Figure 2, describes the instantaneous frequencies of the light in the reference arm and the light components from the sensing arm, as seen at the detector input. As illustrated in this figure, each of the sensing lightwaves arrives at the detector with a different delay and hence generates a different beat frequency (i.e. carrier frequency). The acoustically-induced phase modulations are schematically presented as short pulses.

The time-dependent phase perturbation is proportional to the acoustic field at the sensor and can be expressed as:

θ_{i} (t) = η_{i} P_{US} (t) = η_{i} A_{US} (t - τ_{US}) \cos [ω_{US} (t - τ_{US})]

where,

P_{US} (t)

is the acoustic pressure field,

ω_{U S}

and

τ_{U S}

are, respectively, the angular frequency and delay of the acoustic signal,

A_{US} (t)

is the acoustic pulse envelope and

η_{i}

is the pressure-to-phase conversion efficiency which takes the role of a modulation index. It should be noted that the additional time delay of

τ_{i} / 2

should be introduced case of reflection mode due to the additional back propagation of the sensing lightwave after being perturbed in the sensing section (Fig. 1).

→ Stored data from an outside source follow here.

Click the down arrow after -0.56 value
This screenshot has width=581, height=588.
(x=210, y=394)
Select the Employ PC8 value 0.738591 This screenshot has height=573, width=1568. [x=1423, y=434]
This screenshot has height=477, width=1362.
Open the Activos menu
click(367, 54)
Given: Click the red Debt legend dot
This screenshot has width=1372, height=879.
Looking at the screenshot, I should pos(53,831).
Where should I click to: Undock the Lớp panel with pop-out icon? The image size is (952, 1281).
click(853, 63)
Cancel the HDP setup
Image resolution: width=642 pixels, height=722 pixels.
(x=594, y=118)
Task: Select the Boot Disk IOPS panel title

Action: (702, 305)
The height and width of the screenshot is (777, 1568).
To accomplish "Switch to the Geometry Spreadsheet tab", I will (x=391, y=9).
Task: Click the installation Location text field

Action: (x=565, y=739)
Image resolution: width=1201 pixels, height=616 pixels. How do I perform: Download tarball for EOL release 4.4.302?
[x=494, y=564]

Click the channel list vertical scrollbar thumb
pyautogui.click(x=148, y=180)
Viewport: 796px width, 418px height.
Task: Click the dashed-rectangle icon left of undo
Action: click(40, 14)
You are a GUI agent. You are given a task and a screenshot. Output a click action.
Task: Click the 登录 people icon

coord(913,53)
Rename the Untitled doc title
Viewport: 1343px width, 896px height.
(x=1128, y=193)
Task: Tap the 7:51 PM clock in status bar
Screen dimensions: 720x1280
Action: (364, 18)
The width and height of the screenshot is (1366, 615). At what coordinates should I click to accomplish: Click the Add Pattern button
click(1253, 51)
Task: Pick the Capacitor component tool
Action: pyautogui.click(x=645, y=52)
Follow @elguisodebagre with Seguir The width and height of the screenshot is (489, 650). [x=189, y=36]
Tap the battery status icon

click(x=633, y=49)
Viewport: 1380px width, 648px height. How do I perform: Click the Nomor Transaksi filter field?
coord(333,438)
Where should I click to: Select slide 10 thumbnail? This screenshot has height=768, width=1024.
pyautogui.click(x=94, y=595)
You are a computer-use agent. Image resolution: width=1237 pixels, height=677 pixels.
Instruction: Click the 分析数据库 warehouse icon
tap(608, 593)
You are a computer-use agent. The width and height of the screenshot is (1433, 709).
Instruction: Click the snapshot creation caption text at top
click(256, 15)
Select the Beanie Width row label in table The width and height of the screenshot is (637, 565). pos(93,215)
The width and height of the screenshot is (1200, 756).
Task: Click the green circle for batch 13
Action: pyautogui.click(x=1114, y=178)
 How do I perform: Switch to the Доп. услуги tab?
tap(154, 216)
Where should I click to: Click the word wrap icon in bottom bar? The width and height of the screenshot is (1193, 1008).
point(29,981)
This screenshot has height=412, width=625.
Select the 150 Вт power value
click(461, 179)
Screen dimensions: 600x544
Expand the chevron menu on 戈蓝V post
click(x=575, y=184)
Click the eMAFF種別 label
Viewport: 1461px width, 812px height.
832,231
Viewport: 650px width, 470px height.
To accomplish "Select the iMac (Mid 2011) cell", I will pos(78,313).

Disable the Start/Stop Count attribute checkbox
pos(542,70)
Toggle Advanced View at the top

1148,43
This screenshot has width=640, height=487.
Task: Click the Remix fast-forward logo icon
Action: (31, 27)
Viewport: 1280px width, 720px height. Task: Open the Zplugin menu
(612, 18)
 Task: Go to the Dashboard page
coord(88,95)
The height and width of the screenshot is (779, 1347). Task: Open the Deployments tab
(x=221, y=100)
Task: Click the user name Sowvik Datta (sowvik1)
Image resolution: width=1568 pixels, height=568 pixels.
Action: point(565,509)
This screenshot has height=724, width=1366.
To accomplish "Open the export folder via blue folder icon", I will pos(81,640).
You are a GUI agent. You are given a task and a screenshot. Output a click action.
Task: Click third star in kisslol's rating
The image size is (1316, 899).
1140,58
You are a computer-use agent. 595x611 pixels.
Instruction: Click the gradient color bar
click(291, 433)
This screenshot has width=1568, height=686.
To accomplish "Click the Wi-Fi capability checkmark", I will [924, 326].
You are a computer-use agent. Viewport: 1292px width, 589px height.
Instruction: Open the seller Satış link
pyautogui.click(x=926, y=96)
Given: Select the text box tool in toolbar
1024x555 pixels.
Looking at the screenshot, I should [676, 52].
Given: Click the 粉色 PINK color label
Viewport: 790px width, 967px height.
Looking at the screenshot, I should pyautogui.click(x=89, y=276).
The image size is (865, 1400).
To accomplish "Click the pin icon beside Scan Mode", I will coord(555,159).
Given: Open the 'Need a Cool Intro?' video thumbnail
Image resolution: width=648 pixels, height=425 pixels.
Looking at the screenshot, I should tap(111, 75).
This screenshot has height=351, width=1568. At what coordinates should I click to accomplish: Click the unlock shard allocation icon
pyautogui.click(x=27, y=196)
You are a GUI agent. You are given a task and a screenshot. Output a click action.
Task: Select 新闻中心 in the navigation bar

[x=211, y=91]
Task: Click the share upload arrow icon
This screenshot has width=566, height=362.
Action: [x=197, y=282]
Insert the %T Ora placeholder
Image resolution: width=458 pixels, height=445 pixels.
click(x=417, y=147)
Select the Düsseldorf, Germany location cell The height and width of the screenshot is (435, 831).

For low modulation index ( $η_{i} < < 1$ ) the perturbed phase, $\exp {j θ_{i} (t)}$ can be approximated by the truncated Tylor expansion as follows:

\begin{array}{l} \exp {j η_{i} \cos [ω_{US} (t - τ_{U S})] A_{US} (t - τ_{US})} \\ \approx 1 + j η_{i} \cos [ω_{US} (t - τ_{U S})] A_{US} (t - τ_{US}) \end{array}

Thus, the resulting signal from each sensor will comprise a carrier term and a term modulated by the acoustic US signal. Substituting Eq. (4) into Eq. (2), and taking its Fourier transform the recorded output can be expressed as follow (for

ω \geq 0

):

\begin{array}{l} \tilde{V} (ω) = E_{0}^{2} α \sum_{i = 1}^{N} A_{i} \exp {j φ_{i}} δ (ω - ω_{i}) \\ + 0.5 A_{i} η_{i} \exp {j (φ_{i} - ω_{US} τ_{US})} {\tilde{A}}_{US} (ω - ω_{i} - ω_{US}) \\ + 0.5 A_{i} η_{i} \exp {j (φ_{i} + ω_{US} τ_{US})} {\tilde{A}}_{US} (ω - ω_{i} + ω_{US}) \end{array}

where

\tilde{V} (ω) = ℱ {V (t)}

and

{\tilde{A}}_{US} (ω) = ℱ {A_{US} (t)}

are Fourier transforms of their temporal counterparts and

δ (\cdot)

is the Dirac delta function. It can be seen that the ultrasound modulation can be readily extracted from each sensor by AM demodulation. Undesired slow phase variations, as well as amplitude imbalance between detectors, can be compensated by normalizing each sensor response with the complex amplitude of its carrier:

{\hat{P}}_{US, i} (t) \propto ℱ^{- 1} {(\tilde{V} (ω) \frac{W_{D} (ω - ω_{i})}{\tilde{V} (ω_{i})}) * δ (ω + ω_{i})}

where

W_{D} (\cdot)

is a double-sided filter which zeros the entire response except the acoustically-induced sidebands of the i^-th sensor. Hence, multiplexing is achieved due to the spectral separation of the sensors and normalization with the carrier complex amplitude ensures elimination of undesired phase shifts and amplitude imbalance.

3. Experimental setup

The OFDR interrogator that was used was described in details elsewhere [24]. Briefly, light from an ultra-coherent tunable laser source (NKT Koheras Adjustik), with a central wavelength of 1550.12nm, was split between a reference arm and a sensing arm. The sensing network was connected to the sensing arm via a circulator. The output of the circulator was combined with the reference beam and the resulting optical signals were detected by a balanced detector. The detected signal was sampled and stored by an oscilloscope (600MHz, Agilent Infiniium MSO9064A). The laser frequency was swept over a range of 96MHz during a time window of 12μs. The sensing network used a 1x4 coupler to construct a four sensor array. Multiplexing was facilitated by using communication-type single-mode lead-in fibers with different lengths (100m, 200m and 300m). It ensured at least 8MHz separation between the carrier frequencies of each two adjacent sensors. The sensing elements were made of short sections of the same fibers, with polyimide-coating, pigtailed to high-reflectivity mirrors. Since high reflectivity mirrors were employed, the Rayleigh backscattering in the lead fibers could be considered negligible.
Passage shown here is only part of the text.